--- Start GIVEN PASSAGE ---

Kuye (2012:61) states that leadership in South Africa is “neither collegiate nor collaborative”,  and this means that engagement with stakeholders is not one of the main strengths of South African companies. Further,  Mthetwa (2012) reviewed the leadership traits of SOE-s in South Africa, and found that one of the main development areas is to develop approaches focused on meeting the needs of the society (public, as a stakeholder). Denton (2003) states that South African companies do not have a tradition of ethical leadership and engagement with stakeholders. Kuada (2010) found that the unique traits of African people, the values and behavior patterns need to be understood before leadership approaches focusing on engaging with stakeholders can be implemented.

El Ansari (2012) studied South African community partnerships to assess the effectiveness of leadership approaches. The main leadership skills that were believed to contribute towards representing stakeholder interests were found to be communication, collaborative style, involvement competencies, and social and educational capability building abilities. This, in turn, according to the framework (El Ansari, 2012: 176) result in greater satisfaction, commitment, and a sense of ownership, as well as fewer concerns about the leadership.

It is now, however, time to examine all related leadership theories in order to understand how they support or disable stakeholder interest representation within organizations. Looking at the review created by Derure et al. (2011), it is evident that there is currently a debate between theorists who consider leadership as a trait, and those who look at it as a behavior. From the perspective of leadership effectiveness, it is evident that there is a need for an integrated model, and this needs to cover all areas of leadership, including stakeholder engagement. One of the hypotheses that the authors examine is that “Leader traits related to task competence will exhibit a stronger, positive relationship with task performance dimensions of leadership effectiveness than leaders’ demographics or interpersonal attributes” (DeRure et al., 2011: 15). This hypothesis is extremely relevant to the current study, as interpersonal skills are likely to have an impact on collaborative leadership approaches, which, in turn, result in greater stakeholder engagement and representation. The findings of the research study confirmed that leaders that focus on tasks are more effective in delivering projects. However, the lack of direct relationship between leadership effectiveness and stakeholder representation has not clearly been confirmed, therefore, further studies need to be reviewed to highlight the most important leadership traits that facilitate stakeholder engagement.

Kark, Shamir & Chen (2003) talks about the two-faced nature of transformational leadership. According to the authors, in this model, there is both a dependency and a facet of empowerment. Another important characteristic of transformational leadership is that it can increase commitment not only from the members of the organization, but also all stakeholder groups.

The answer to the principle question of the current study: “which leadership approaches and practices accommodate stakeholder interest representation the best” seems to be provided by Maak (2007). The author found that responsible leadership approaches can increase both stakeholder engagement and collaboration quality. The author (Maak, 2007) defines responsible leadership as: “the art and ability involved in building, cultivating and sustaining trustful relationships to different stakeholders, both inside and outside the organization, and in co-ordinating responsible action to achieve a meaningful, commonly shared business vision”. Therefore, the next part of the study will focus on the presence of this leadership trait within state-owned South African organizations.

--- End GIVEN PASSAGE ---
--- Start PROVIDED DATA ---

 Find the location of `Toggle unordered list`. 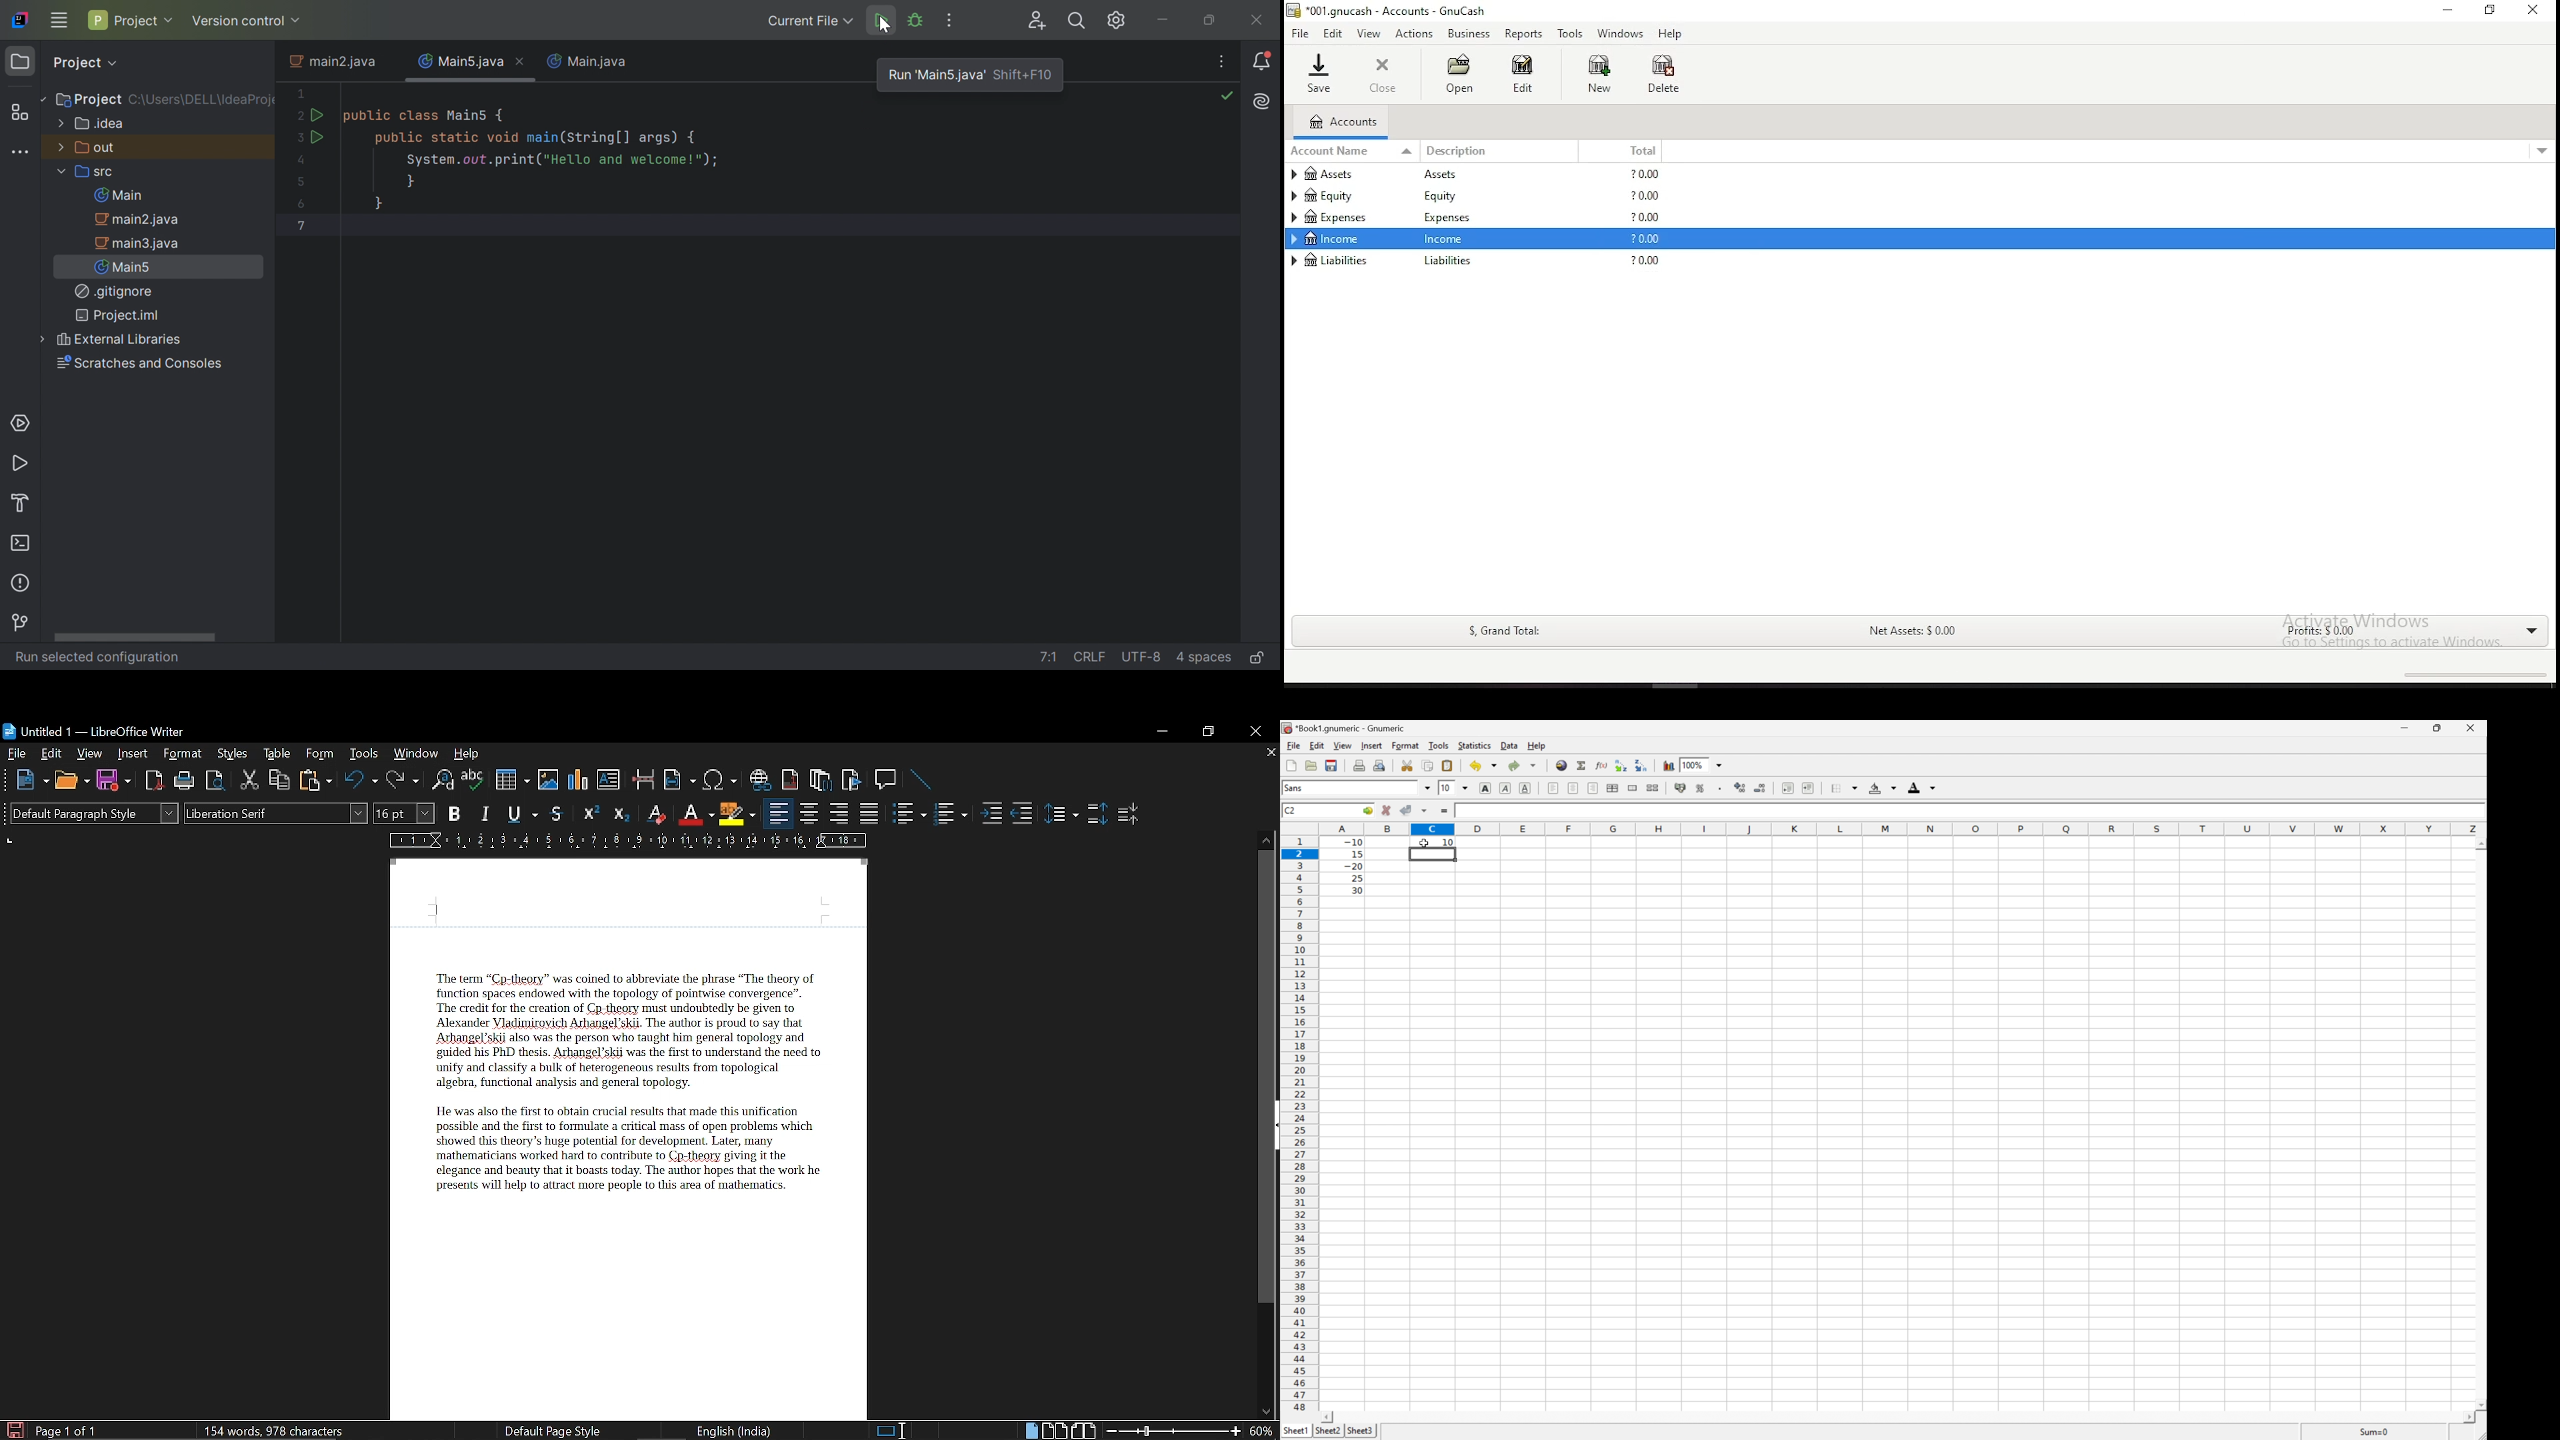

Toggle unordered list is located at coordinates (949, 814).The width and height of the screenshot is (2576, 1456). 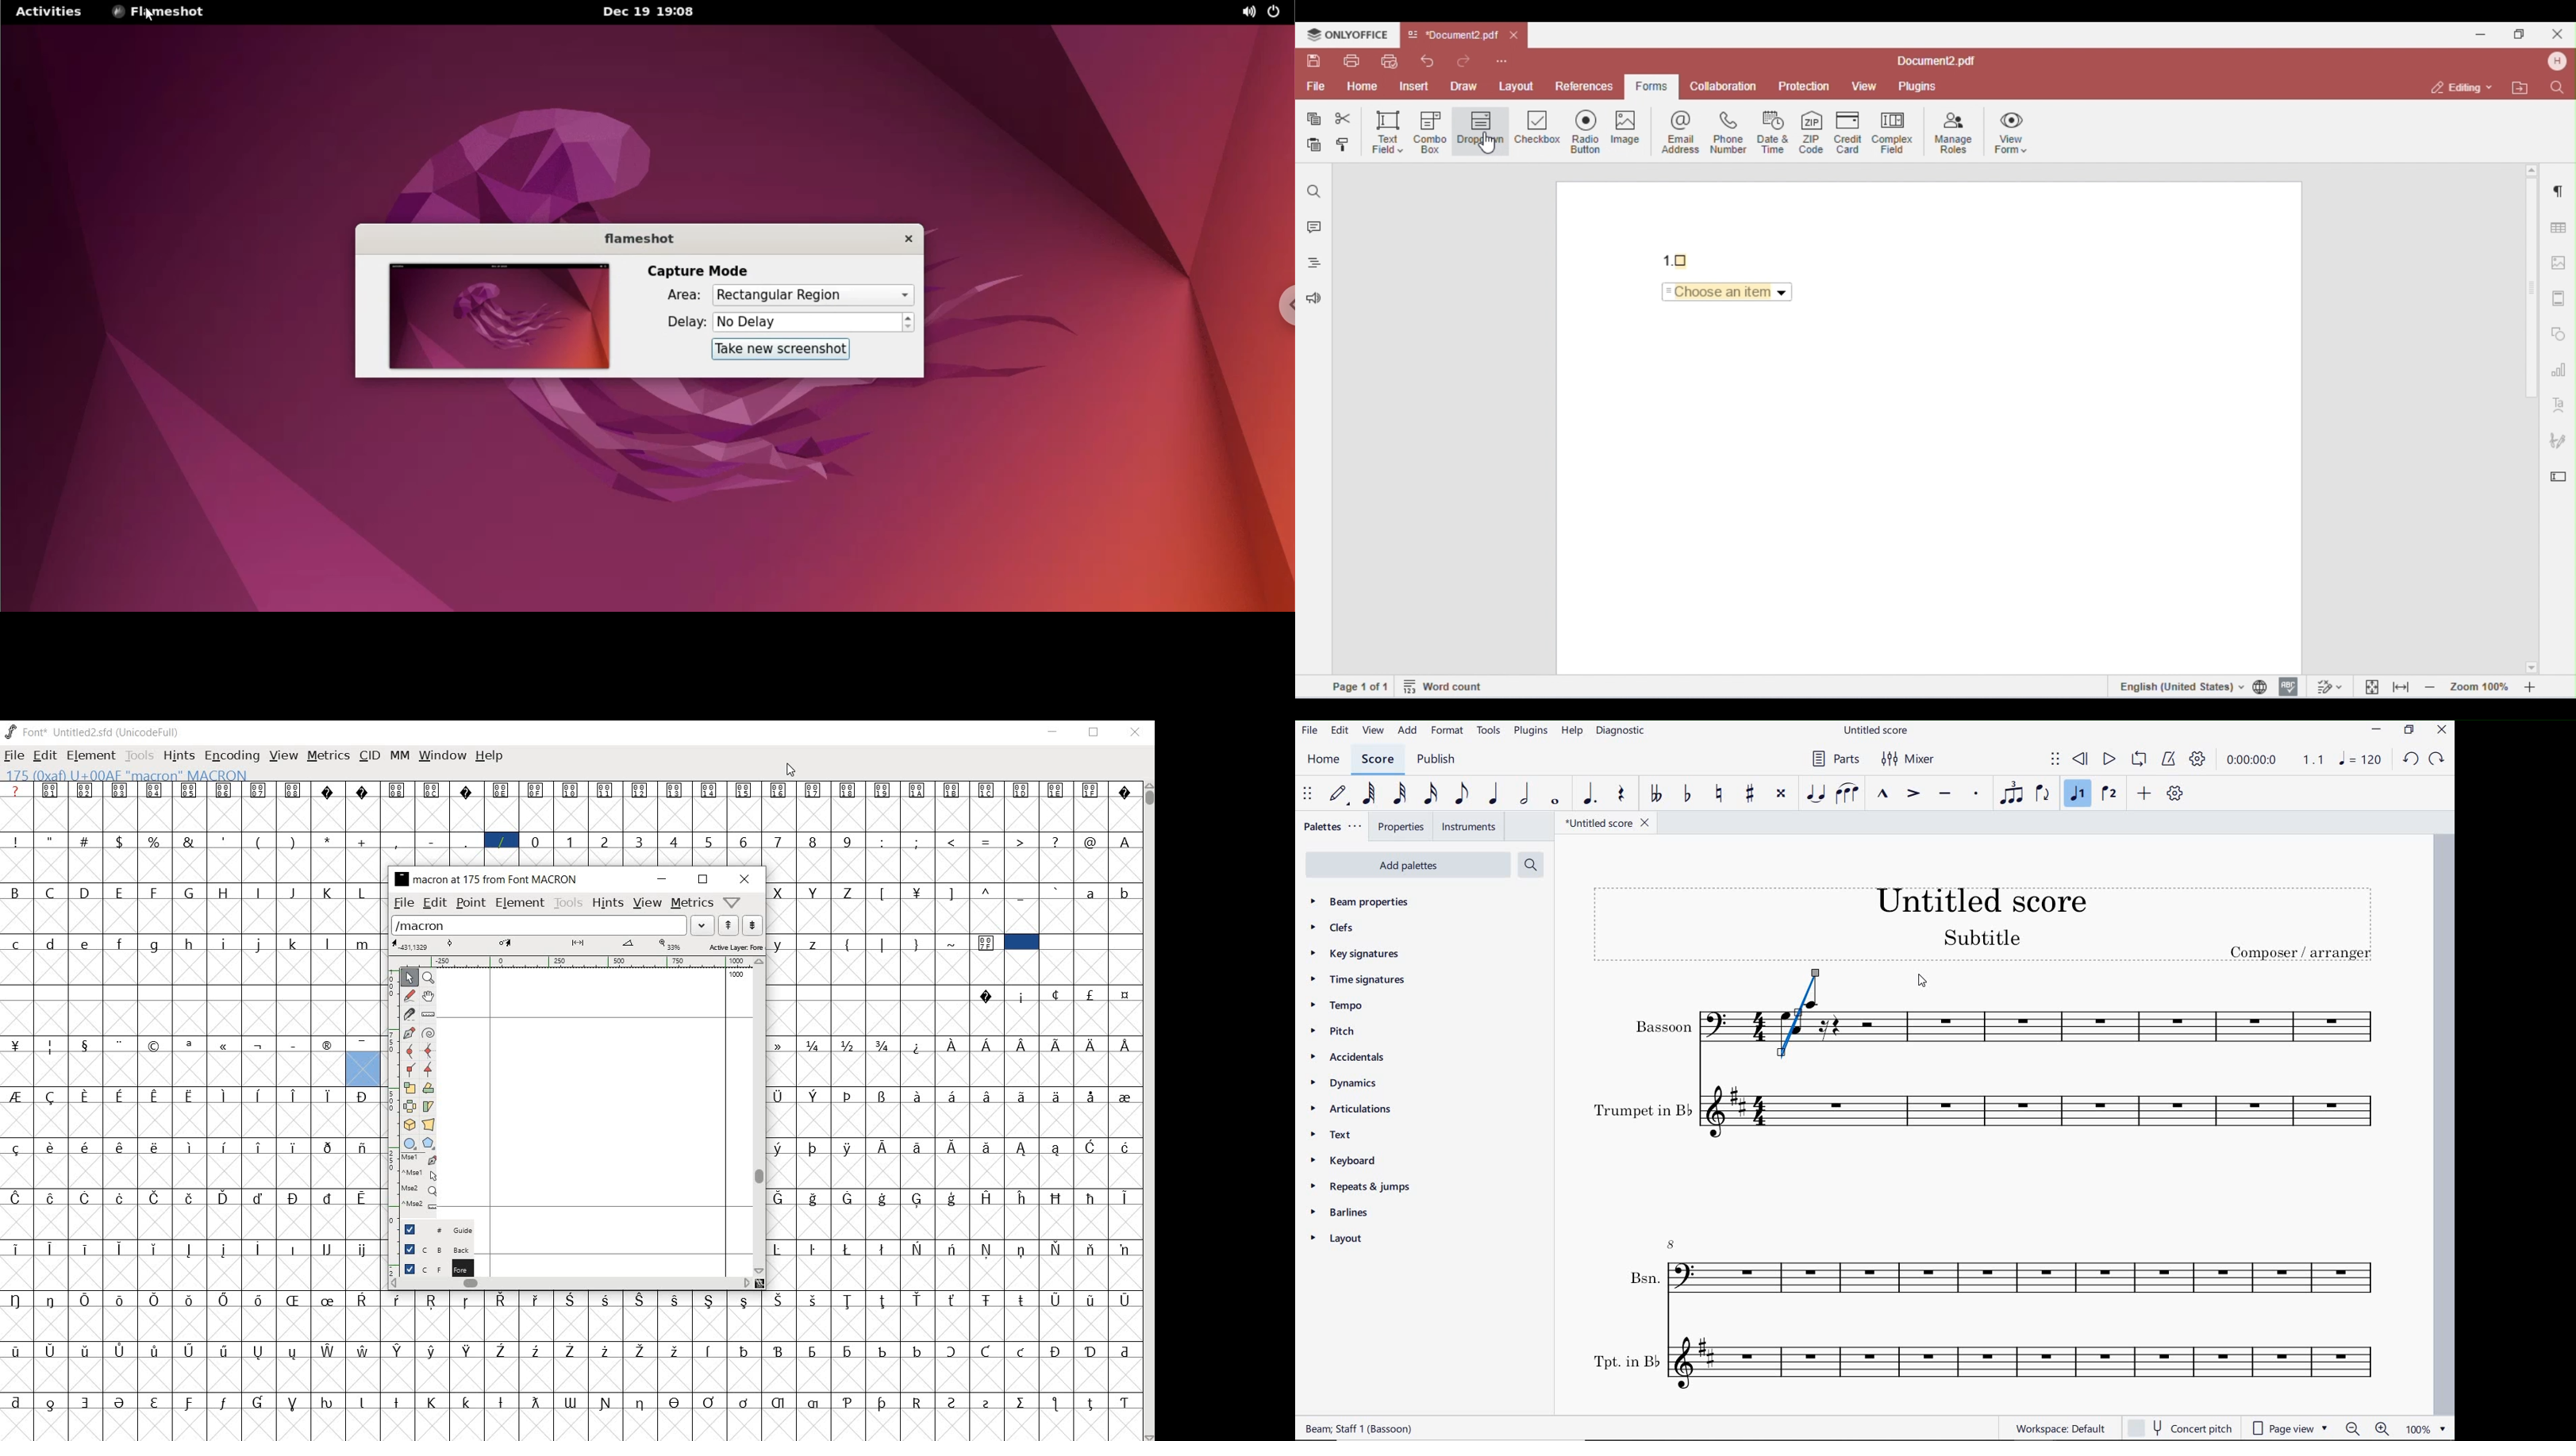 What do you see at coordinates (1123, 1199) in the screenshot?
I see `Symbol` at bounding box center [1123, 1199].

--- End PROVIDED DATA ---

__JOB 1__
From the leadership passage, copy word for word the part that opens with the words containing "El Ansari (2012)" and closes with "about the leadership.".
__JOB 2__
In the leadership passage, what does Denton (2003) say South African companies do not have a tradition of?
__JOB 3__
Translate this sentence from the leadership passage into Spanish: "El Ansari (2012) studied South African community partnerships to assess the effectiveness of leadership approaches."

__FULL ANSWER 1__
El Ansari (2012) studied South African community partnerships to assess the effectiveness of leadership approaches. The main leadership skills that were believed to contribute towards representing stakeholder interests were found to be communication, collaborative style, involvement competencies, and social and educational capability building abilities. This, in turn, according to the framework (El Ansari, 2012: 176) result in greater satisfaction, commitment, and a sense of ownership, as well as fewer concerns about the leadership.

__FULL ANSWER 2__
Ethical leadership and engagement with stakeholders.

__FULL ANSWER 3__
El Ansari (2012) estudió las asociaciones comunitarias sudafricanas para evaluar la eficacia de los enfoques de liderazgo.